In March 2019 he was invited to have a 50-year retrospective of 40 paintings by the artist-run Westbeth Gallery in New York City's Greenwich Village.
In September 2018 Gordon's recent work was shown at the Galerie Metanoia in Paris....
Prior to these Gordon was given solo exhibitions of his paintings at the Sideshow Gallery, (2017[viii], 2013[ix]), the Andre Zarre Gallery (1997, 2014[x]), the Painting Center (1994), 55 Mercer Gallery (1993, 1994), and the Ericson Gallery (1982) in New York, El Camino Real in Boca Raton (2003), and Adelphi University (1995), among other places[xi]. His painting also has been in many group shows including at the Paolo Baldacci, Peder Bonnier, Charles Cowles, Kouros, Janet Kurnatowski, Ledis Flam, Sideshow, Blondie's, and PS122 galleries.
Collections
Gordon's work is featured in public and private collections nationally as well as internationally, including the Brooklyn Museum of Art, Philip Morris Corp and the American College of Greece.
Galleries
Andre Zarre Gallery, NYC, NY
Sideshow Gallery, Brooklyn, NY
Critical commentaries
David Cohen, Art Critical, on FB, 2018: Lucky Paris.

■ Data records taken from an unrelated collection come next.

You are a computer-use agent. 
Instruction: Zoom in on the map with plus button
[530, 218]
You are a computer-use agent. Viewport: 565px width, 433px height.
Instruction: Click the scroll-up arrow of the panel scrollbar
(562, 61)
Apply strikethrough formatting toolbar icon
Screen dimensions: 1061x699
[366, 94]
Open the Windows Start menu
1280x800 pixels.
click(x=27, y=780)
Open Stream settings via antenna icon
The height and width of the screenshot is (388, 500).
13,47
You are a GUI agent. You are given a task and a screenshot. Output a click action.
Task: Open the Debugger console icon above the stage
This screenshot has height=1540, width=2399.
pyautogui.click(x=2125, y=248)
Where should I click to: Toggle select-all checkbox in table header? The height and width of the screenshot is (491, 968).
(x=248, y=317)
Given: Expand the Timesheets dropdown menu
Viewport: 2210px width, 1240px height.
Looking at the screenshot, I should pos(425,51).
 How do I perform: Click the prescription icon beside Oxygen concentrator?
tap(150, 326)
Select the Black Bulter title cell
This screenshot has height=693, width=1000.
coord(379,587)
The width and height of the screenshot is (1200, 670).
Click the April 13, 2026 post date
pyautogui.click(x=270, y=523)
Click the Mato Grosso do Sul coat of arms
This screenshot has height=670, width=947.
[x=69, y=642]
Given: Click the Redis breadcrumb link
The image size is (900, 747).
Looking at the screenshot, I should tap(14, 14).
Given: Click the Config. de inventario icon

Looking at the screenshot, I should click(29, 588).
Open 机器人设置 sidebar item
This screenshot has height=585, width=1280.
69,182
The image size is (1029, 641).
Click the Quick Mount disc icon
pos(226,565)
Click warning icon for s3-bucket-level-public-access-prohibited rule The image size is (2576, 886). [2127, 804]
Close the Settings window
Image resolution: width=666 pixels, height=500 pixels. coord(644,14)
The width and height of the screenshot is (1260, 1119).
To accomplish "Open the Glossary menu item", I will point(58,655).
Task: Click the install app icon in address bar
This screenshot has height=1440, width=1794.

James Panero, Painters' Table, 2017: Matches painterly intuition with a philosophical awareness.... Gordon is one of those creative originals....
Ann Saul, Delicious Line, 2017: These powerful paintings are not for the faint-of-heart.
James Panero, New Criterion, 2014: While many artists paint widely, Gordon paints deeply.... Gordon knows “what only painting can do."
Grace Glueck, New York Times, 1997: … a very lively eyefest.
Hilton Kramer, Artforum, 1995: ...among artists I would include in the Whitney Biennial.
Jonas Mekas, letter, 1995: What my little visit to your studio did, it restored my faith in art.[xii]
Helen Harrison, New York Times, 1994: ...beautiful paintings, filled with the controlled exuberance of a carefully orchestrated spectacle.
Valentin Tatransky, catalog essay, 1992: Look at his pictures again and again.
John Russell, NY Times, 1987: ...well worth seeking out…a painter of whom it would be good to see more.
Linda Gross, L.A.Times, 1978: ... for purists and pioneers in pursuit of new perceptions.